◆ Excerpt provided:
----

5. I have heard learned counsel for the parties and perused the records.

6. The scope and ambit of the power of High Court under Section 482 of the Code came up for consideration by the Supreme Court in the case of R.P. Kapur Vs. State of Punjab, wherein categories of cases, where inherent power can and should be exercised to quash the proceedings, were summarized as below:

"(i) Where it manifestly appears that there is a legal bar against the institution or continuance of the criminal proceeding in respect of the offence alleged.

(ii) Where the allegations in the First Information Report or the complaint, even if they are taken at their face value and accepted in their entirety, do not constitute the offence alleged.

(iii) Where the allegations made against the accused person do constitute an offence alleged but there is either no legal evidence adduced in support of the case or the evidence adduced clearly or manifestly fails to prove the charge."

7. The aforesaid principles were again reiterated elaborately and comprehensively in well-known decision of the Supreme Court in the case of State of Haryana and Ors. Vs. Bhajan Lal and Ors., wherein the Supreme Court stated categories of cases by way of illustration wherein extraordinary power under Article 226 of the Constitution of India or the inherent powers under Section 482 of the Code could be exercised either to prevent abuse of the process of the Court or otherwise to secure the ends of justice, as below:

"102. ...

(1) Where the allegations made in the first information report or the complaint, even if they are taken at their face value and accepted in their entirety do not prima facie constitute any offence or make out a case against the accused.

(2) Where the allegations in the first information report and other materials, if any, accompanying the FIR do not disclose a cognizable offence, justifying an investigation by police officers under Section 156(1) of the Code except under an order of a Magistrate within the purview of Section 155(2) of the Code.

(3) Where the uncontroverted allegations made in the FIR or complaint and the evidence collected in support of the same do not disclose the commission of any offence and make out a case against the accused.

(4) Where, the allegations in the FIR do not constitute a cognizable offence but constitute only a non-cognizable offence, no investigation is permitted by a police officer without an order of a Magistrate as contemplated under Section 155(2) of the Code.

(5) Where the allegations made in the FIR or complaint are so absurd and inherently improbable on the basis of which no prudent person can ever reach a just conclusion that there is sufficient ground for proceeding against the accused.

(6) Where there is an express legal bar engrafted in any of the provisions of the Code or the concerned Act (under which a criminal proceeding is instituted) to the institution and continuance of the proceedings and/or where there is a specific provision in the Code or the concerned Act, providing efficacious redress for the grievance of the aggrieved party.

(7) Where a criminal proceeding is manifestly attended with mala fide and/or where the proceeding is maliciously instituted with an ulterior motive for wreaking vengeance on the accused and with a view to spite him due to private and personal grudge."

8. The amplitude of the power and the guiding principles for exercise of such power as laid down in the aforesaid decision have been subsequently reiterated in the plethora of decisions of the Supreme Court, some of them are- 2000 (2) SCC 636 (G. Sagar Suri and another Vs. State of U.P. and Ors.), 2000 (8) SCC 590 (Roy V.D. Vs. State of Kerala), 2005 (1) SCC 122 (M/s Zandu Pharmaceutical Works Ltd. and Ors.Vs. MD Sharaful Haque and Anr.), 2006 (6) SCC 736 : 2006 AIR SCW 3830 (M/s Indian Oil Corporation Vs. M/s NEPC India Ltd., and Ors. ) and so on.

----

◆ Data records:
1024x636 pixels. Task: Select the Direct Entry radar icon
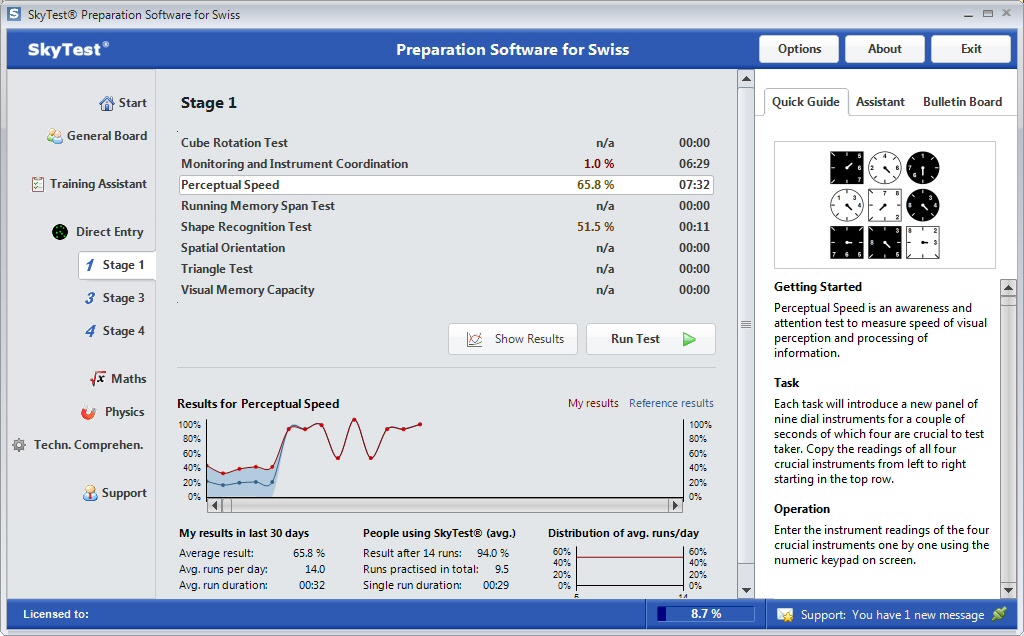pos(60,232)
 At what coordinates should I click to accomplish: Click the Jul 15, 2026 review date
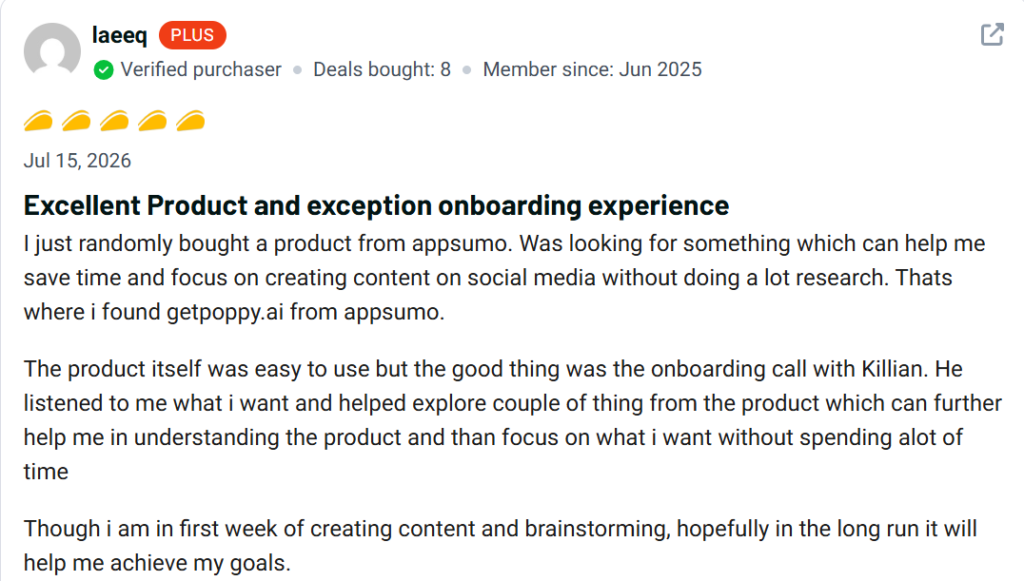[x=78, y=161]
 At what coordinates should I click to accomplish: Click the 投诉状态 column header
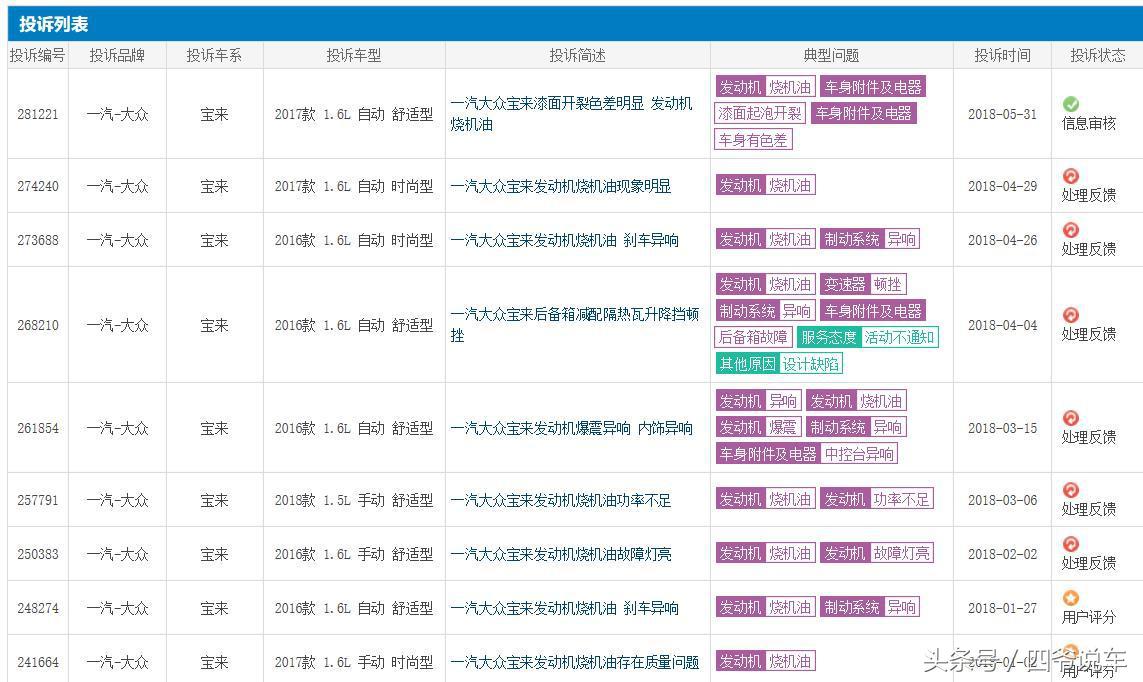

----

◆ Work request A: Under which article of the Constitution of India does the judgment excerpt say extraordinary power could be exercised?
◆ Work request B: Please print part of the judgment excerpt, beginning at the words "(ii) Where the" and stopping after the words "constitute the offence alleged.".
The material after the judgment excerpt is separate from it.

◆ Expected output A: Article 226.

◆ Expected output B:
(ii) Where the allegations in the First Information Report or the complaint, even if they are taken at their face value and accepted in their entirety, do not constitute the offence alleged.